- DOCUMENT SECTION -

========================================

Clustering Google Display Placements Using Tf-Idf + KMeans

Stefan Neefischer

Last Updated: Aug 22, 2024
at 10:35 am

You can group display placements together based on their website content and judge elements even with low sample sizes. This will help you detect the good and bad performing ones and make adjustments.

Grouping display placements together based on their website content uncovers very well performing clusters along with some poor ones. The problem we solve with an approach like this lets us handle and judge elements with low sample size. By grouping together elements of the same nature, we suddenly have big numbers, and we can run actions like blocking placements or adding positive patterns to our managed placement list.

Clustering Google Display Placements Using Tf-Idf + KMeans

For our solution, we need this:

A large list of placement URLs out of Google Ads.
Python code for scraping all websites—putting all extracted words/n-grams in a vector space and build Tf-Idf matrix. Instead of text, we have a vector now that describes the web page. Now we can easily run some computations.
Run kmeans clustering on Tf-Idf matrix.
Visualize clusters with word clouds.
Join performance data to every cluster.

We had to play around with the number of clusters that make sense (and some other settings in the Tf-Idf Vectorizer) but after a short while we got four examples of clusters that had a poor performance after joining the Google Ads data. With that approach, it’s possible to scan hundreds of word clouds easily and maybe block them. If you have a problem with low sample sizes for your placements, you can also use the cluster performance (value per click) for estimating a good bid for your managed placement.

Aug 22, 2024
at 10:35 am

========================================

Saved entries
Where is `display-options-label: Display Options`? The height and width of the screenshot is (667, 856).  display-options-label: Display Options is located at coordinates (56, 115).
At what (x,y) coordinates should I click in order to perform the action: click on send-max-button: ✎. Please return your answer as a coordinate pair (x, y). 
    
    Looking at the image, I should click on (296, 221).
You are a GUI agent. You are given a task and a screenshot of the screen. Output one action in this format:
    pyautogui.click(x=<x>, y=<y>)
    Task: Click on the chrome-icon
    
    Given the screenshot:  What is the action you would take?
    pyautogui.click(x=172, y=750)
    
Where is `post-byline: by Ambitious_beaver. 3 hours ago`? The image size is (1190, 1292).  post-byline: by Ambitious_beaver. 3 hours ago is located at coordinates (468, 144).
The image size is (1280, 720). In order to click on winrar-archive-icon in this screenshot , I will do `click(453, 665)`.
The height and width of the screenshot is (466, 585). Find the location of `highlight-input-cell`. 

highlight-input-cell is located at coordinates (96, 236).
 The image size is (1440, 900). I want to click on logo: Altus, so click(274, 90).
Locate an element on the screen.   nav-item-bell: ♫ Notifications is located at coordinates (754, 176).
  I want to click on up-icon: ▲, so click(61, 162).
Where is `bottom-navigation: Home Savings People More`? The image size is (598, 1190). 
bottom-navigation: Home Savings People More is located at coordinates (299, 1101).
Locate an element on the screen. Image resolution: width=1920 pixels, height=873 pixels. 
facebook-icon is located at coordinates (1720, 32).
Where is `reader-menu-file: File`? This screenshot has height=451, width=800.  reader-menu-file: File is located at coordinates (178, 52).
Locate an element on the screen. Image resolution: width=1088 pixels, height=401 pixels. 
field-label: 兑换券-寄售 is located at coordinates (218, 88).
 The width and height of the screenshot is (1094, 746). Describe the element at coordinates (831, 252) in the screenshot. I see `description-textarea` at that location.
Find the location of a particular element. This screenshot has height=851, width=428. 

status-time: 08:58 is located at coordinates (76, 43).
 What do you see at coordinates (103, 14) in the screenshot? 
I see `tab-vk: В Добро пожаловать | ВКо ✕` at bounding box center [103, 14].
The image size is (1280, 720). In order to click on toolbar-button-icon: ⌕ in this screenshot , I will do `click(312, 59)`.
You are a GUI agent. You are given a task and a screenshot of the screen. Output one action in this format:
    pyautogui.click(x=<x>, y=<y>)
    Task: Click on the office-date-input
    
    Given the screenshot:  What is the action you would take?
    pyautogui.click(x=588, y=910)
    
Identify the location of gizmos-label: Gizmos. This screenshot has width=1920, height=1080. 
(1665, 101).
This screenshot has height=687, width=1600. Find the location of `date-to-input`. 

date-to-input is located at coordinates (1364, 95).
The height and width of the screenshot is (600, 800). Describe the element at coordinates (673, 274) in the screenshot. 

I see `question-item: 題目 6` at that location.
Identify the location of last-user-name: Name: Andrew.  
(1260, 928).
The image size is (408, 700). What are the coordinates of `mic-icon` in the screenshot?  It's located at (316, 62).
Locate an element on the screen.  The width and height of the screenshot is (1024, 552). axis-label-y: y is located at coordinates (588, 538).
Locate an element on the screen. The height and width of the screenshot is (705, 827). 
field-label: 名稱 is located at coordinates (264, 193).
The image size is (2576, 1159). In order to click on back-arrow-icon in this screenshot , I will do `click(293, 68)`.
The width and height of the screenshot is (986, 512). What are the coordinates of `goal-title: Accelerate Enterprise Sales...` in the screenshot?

========================================

- EXERCISE A -
Rewrite the placement clustering article from "A large list" to "your managed placement.", changing "word clouds" to "tag clouds".
- EXERCISE B -
From the saved entries, copy out the lines from the line with "Identify the location of gizmos-label: Gizmos." to the line with "date-to-input is located", including both of those lines.

- OUTPUT A -
A large list of placement URLs out of Google Ads.
Python code for scraping all websites—putting all extracted words/n-grams in a vector space and build Tf-Idf matrix. Instead of text, we have a vector now that describes the web page. Now we can easily run some computations.
Run kmeans clustering on Tf-Idf matrix.
Visualize clusters with tag clouds.
Join performance data to every cluster.

We had to play around with the number of clusters that make sense (and some other settings in the Tf-Idf Vectorizer) but after a short while we got four examples of clusters that had a poor performance after joining the Google Ads data. With that approach, it’s possible to scan hundreds of tag clouds easily and maybe block them. If you have a problem with low sample sizes for your placements, you can also use the cluster performance (value per click) for estimating a good bid for your managed placement.

- OUTPUT B -
Identify the location of gizmos-label: Gizmos. This screenshot has width=1920, height=1080. 
(1665, 101).
This screenshot has height=687, width=1600. Find the location of `date-to-input`. 

date-to-input is located at coordinates (1364, 95).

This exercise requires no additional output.